#### Fragmento para leer:
....

Parte de la Plaza de Armas de Aija, después del terremoto del 31 de mayo de 1970
(Foto: Internet)
Escribe Rogger Alzamora Quijano
Hace cincuenta años, una tarde de mayo, el cielo se volvió tierra.
Hace cincuenta años, la tarde del 31 de mayo, el dolor atropelló la hermosa tarde soleada.
Hace cincuenta años, el 31 de mayo, poco después de las 3 y 20 de la tarde, por alguna razón –o ninguna- la tierra se enfureció con Ancash. Nadie podía entender cómo los paisajes más bellos del planeta se iban convirtiendo en un amasijo de sangre, tierra, agua, llanto, caos, destrucción y muerte.
Los horrendos espasmos duraron 45 segundos. Puede parecer poco tiempo, pero en 45 segundos cien mil vidas se apagaron, otro medio millón se quedó sin techo. Cientos de miles de sobrevivientes fueron confinados para siempre a vivir entre la ausencia y la soledad. Todo un país y parte del mundo se unieron al lamento.
Alguien movió la tierra con furia. Alguien le arrancó un brazo al macizo Huascarán y provocó que su torrente bajara incontenible, rugiendo terrorífico y sepultando la bella y noble Yungay, la ciudad de las cuatro palmeras.

....

(Entradas guardadas)
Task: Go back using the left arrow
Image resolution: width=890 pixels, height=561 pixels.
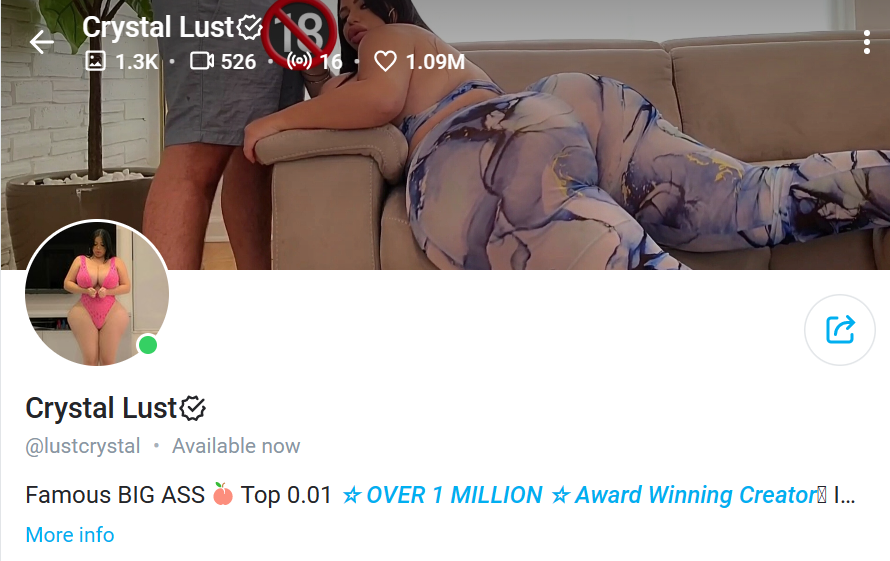Action: pos(41,43)
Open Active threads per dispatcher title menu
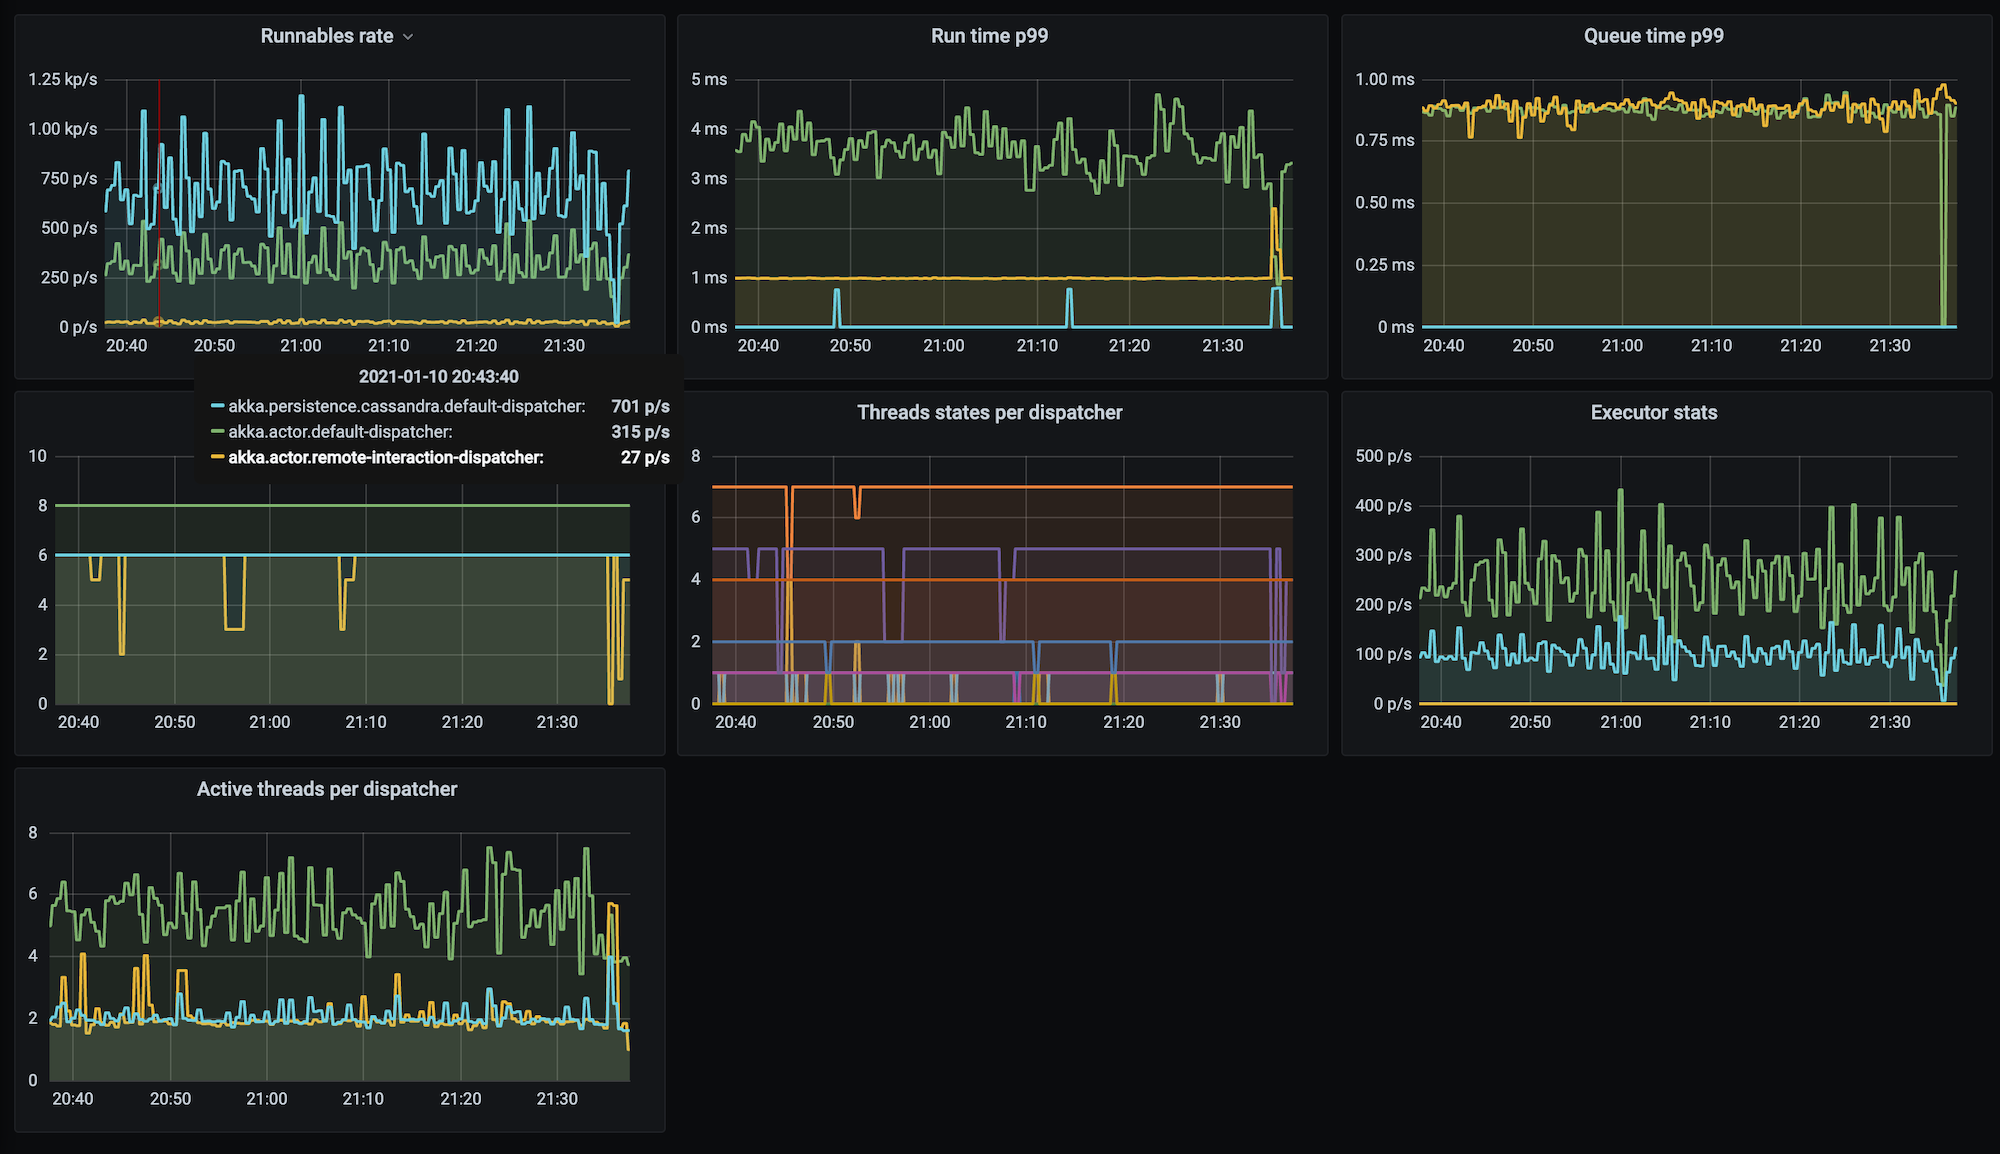This screenshot has height=1154, width=2000. coord(327,789)
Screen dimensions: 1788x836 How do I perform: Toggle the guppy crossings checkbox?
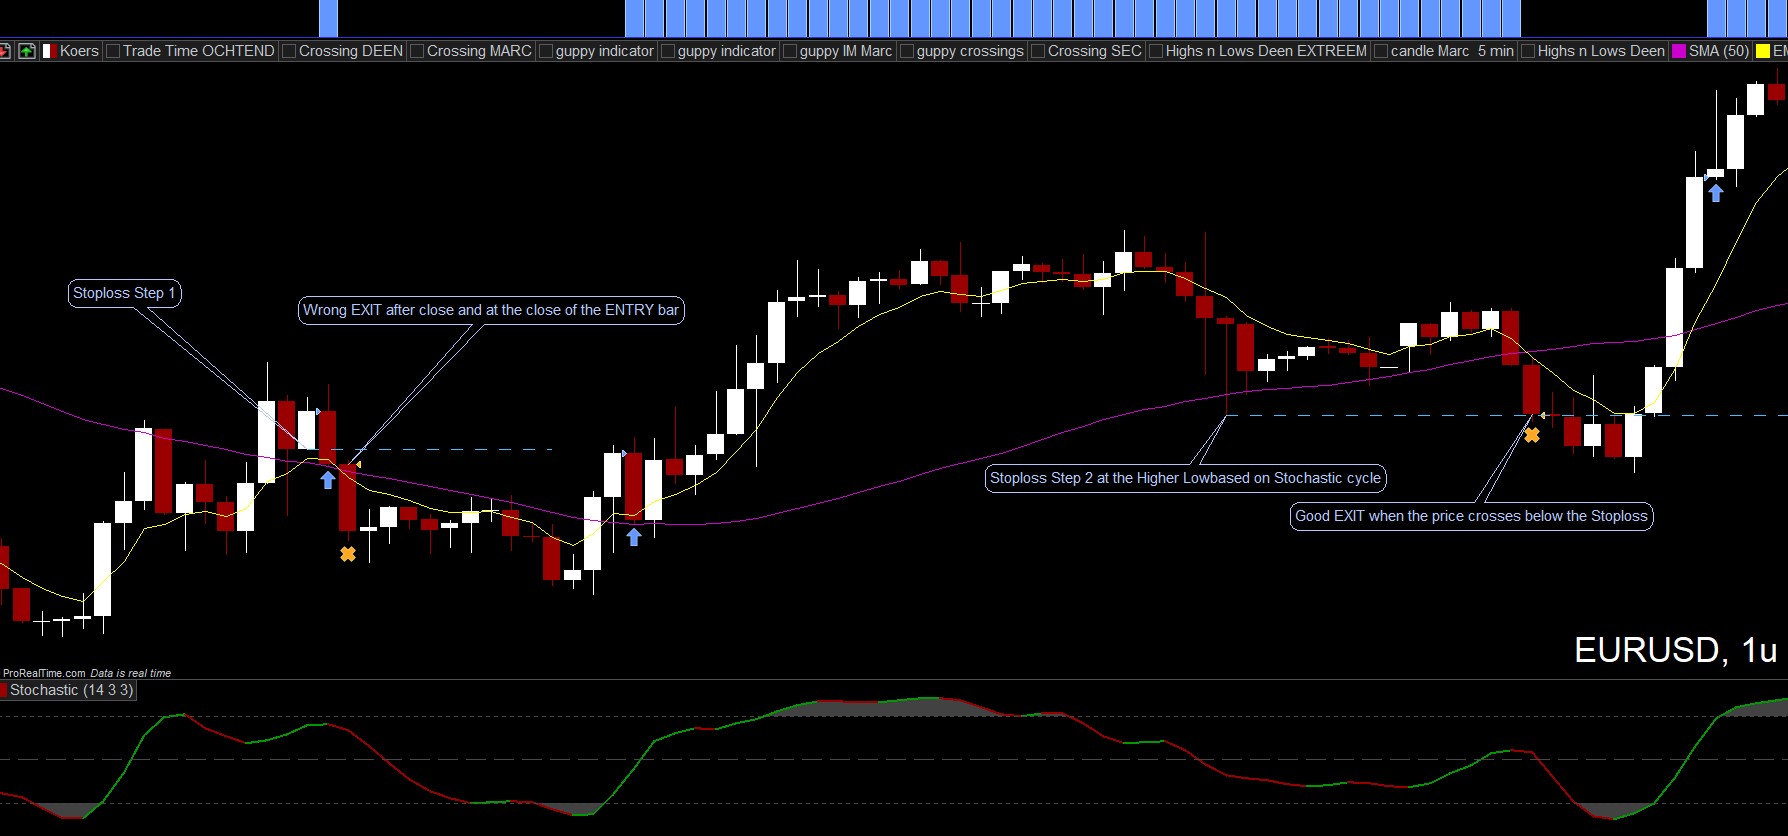pos(907,51)
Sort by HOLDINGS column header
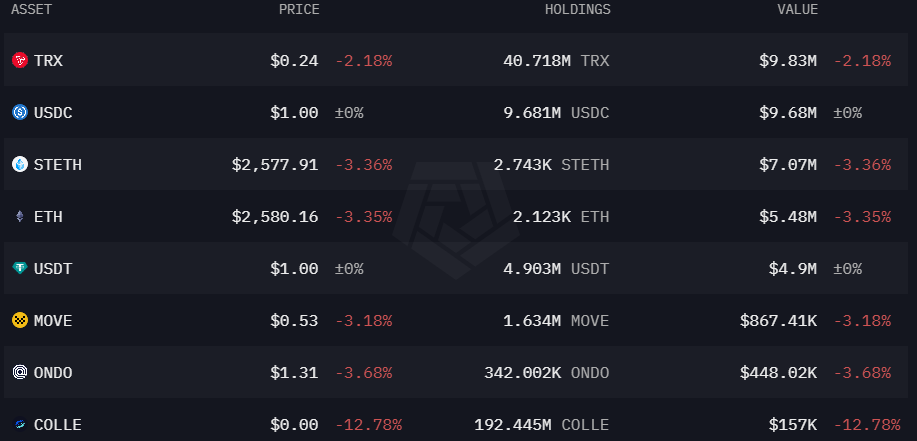Screen dimensions: 917x441 tap(578, 9)
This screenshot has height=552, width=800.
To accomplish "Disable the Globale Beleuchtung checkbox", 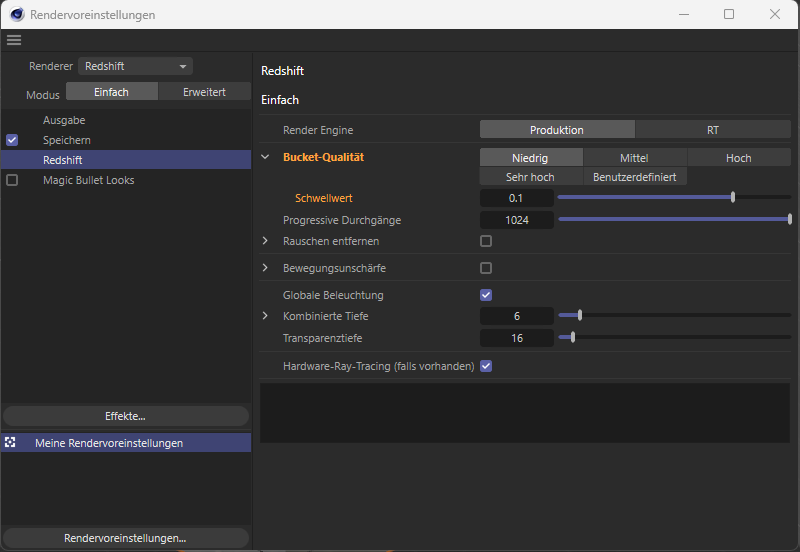I will 486,295.
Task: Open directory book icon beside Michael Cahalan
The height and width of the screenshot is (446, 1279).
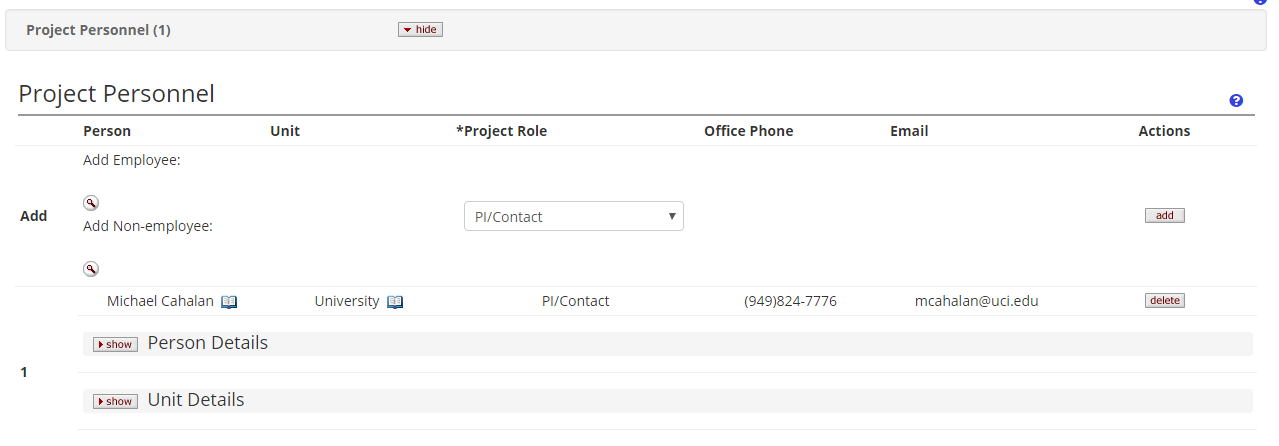Action: pos(229,302)
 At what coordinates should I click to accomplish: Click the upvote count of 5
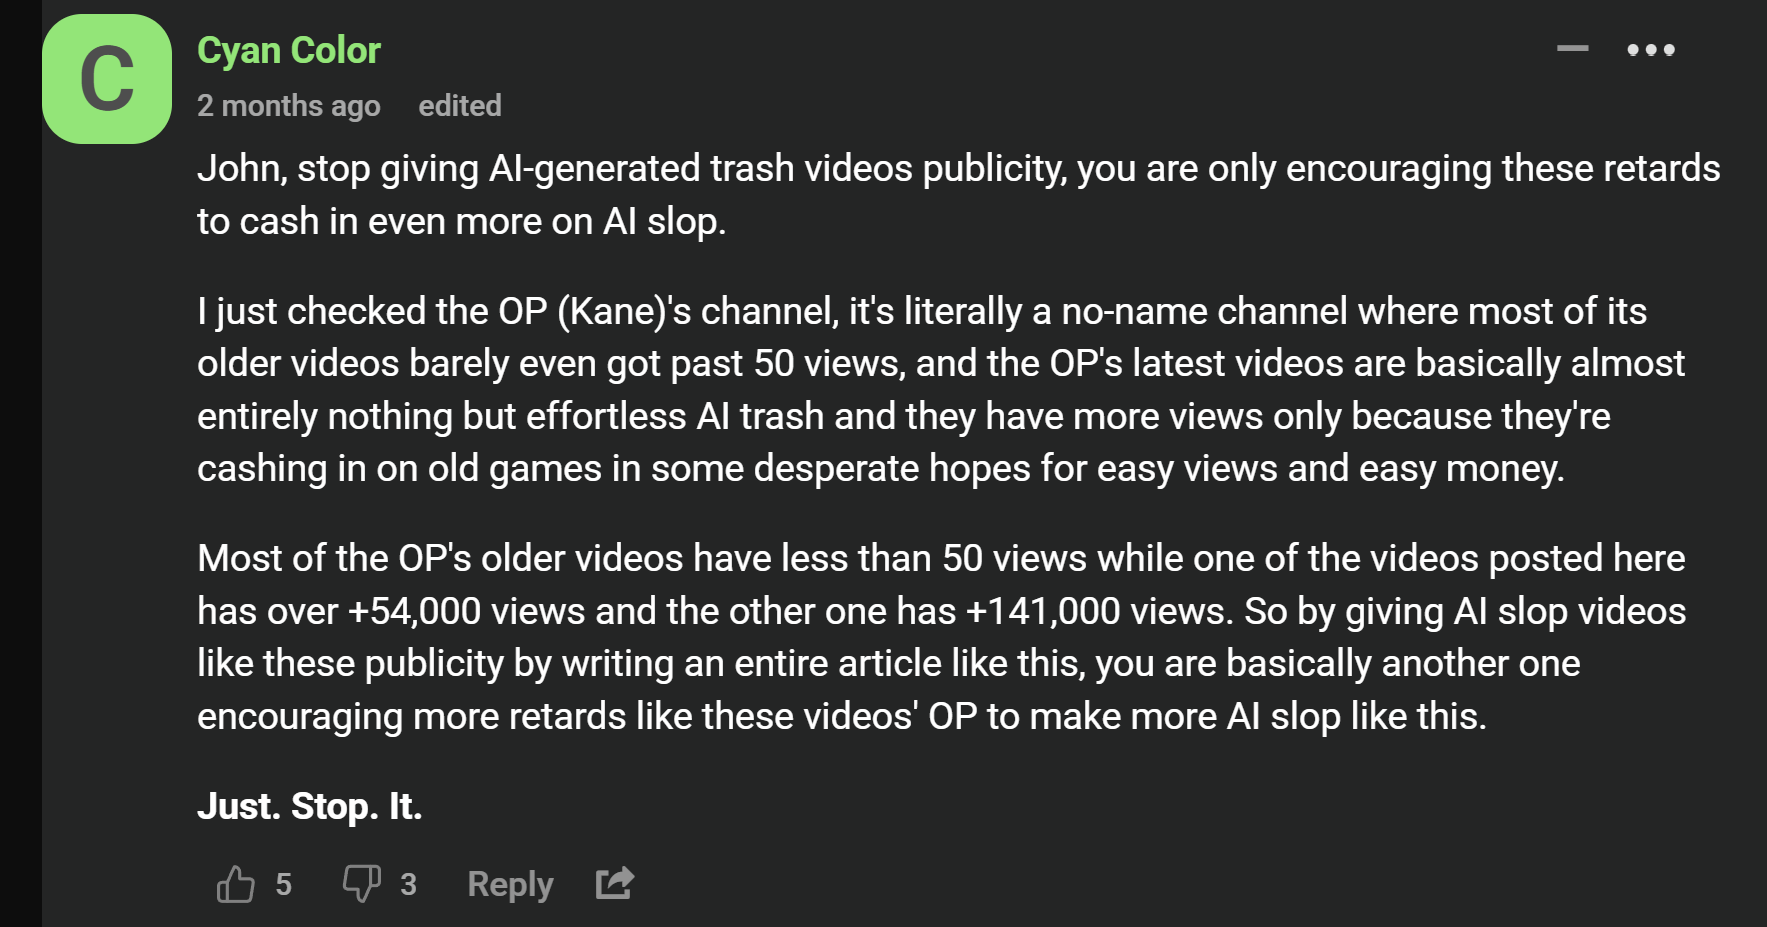pos(283,884)
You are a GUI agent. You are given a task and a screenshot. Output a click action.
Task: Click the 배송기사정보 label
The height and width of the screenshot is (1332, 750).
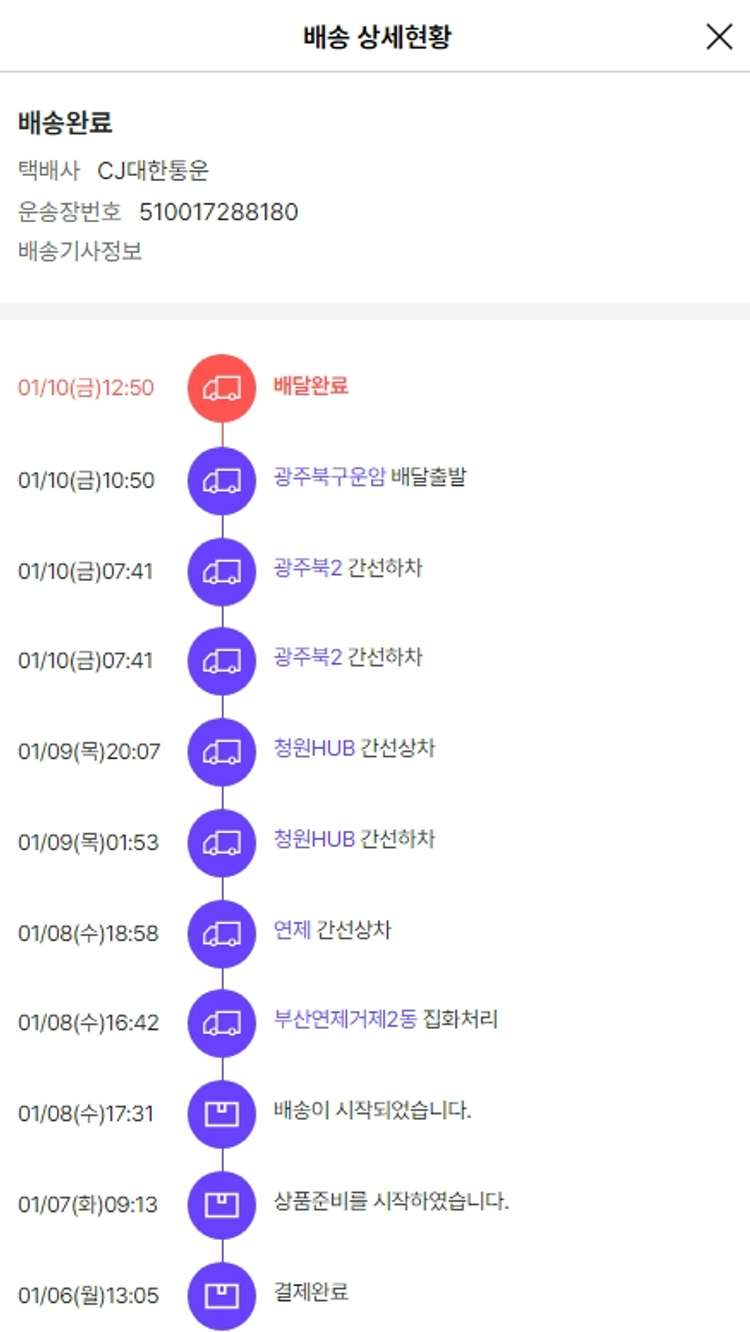(x=80, y=251)
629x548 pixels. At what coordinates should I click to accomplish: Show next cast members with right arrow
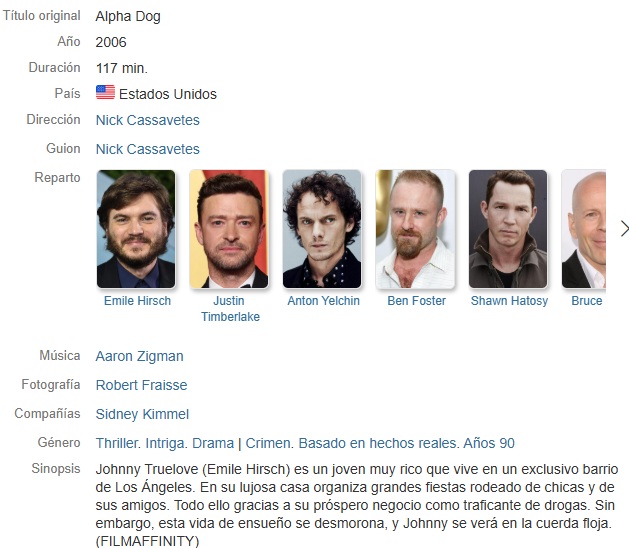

....

#### Ejercicio propuesto 1:
Copia de nuevo el pasaje del texto sobre el terremoto de 1970 que va de "Parte de la" a "hermosa tarde soleada.", ambos incluidos, y reemplaza "soleada" por "luminosa".
#### Ejercicio propuesto 2:
Según el texto sobre el terremoto de 1970, ¿cuánto tiempo duraron los espasmos de la tierra?
#### Ejercicio propuesto 3:
Prosigue el texto sobre el terremoto de Ancash a partir de su última oración.

#### Respuesta 1:
Parte de la Plaza de Armas de Aija, después del terremoto del 31 de mayo de 1970
(Foto: Internet)
Escribe Rogger Alzamora Quijano
Hace cincuenta años, una tarde de mayo, el cielo se volvió tierra.
Hace cincuenta años, la tarde del 31 de mayo, el dolor atropelló la hermosa tarde luminosa.

#### Respuesta 2:
Duraron 45 segundos.

#### Respuesta 3:
Tras días enteros de hambre e incertidumbre, el cielo de polvo fue recobrando su azul intenso y los rostros si ilusión. Se multiplicaron los planes. Nuevas casas, calles, plazas, mercados, emergieron de los escombros. Las esperanzas fracturadas eran reparadas con ayuda de gentes venidas de ultramar. Aunque hablaban lenguas indescifrables, tenían la llave maestra para abrir los corazones: el amor.
Hubieron también no pocos oportunistas que no dudaron en comerciar con el dolor humano y apropiarse de donaciones y dineros destinados a la reconstrucción.
Hace cincuenta años algunos quedamos en pie, testigos del dolor, el coraje y el inexcusable crimen.
Dedicado a la memoria de Miguel y Wattó Antúnez.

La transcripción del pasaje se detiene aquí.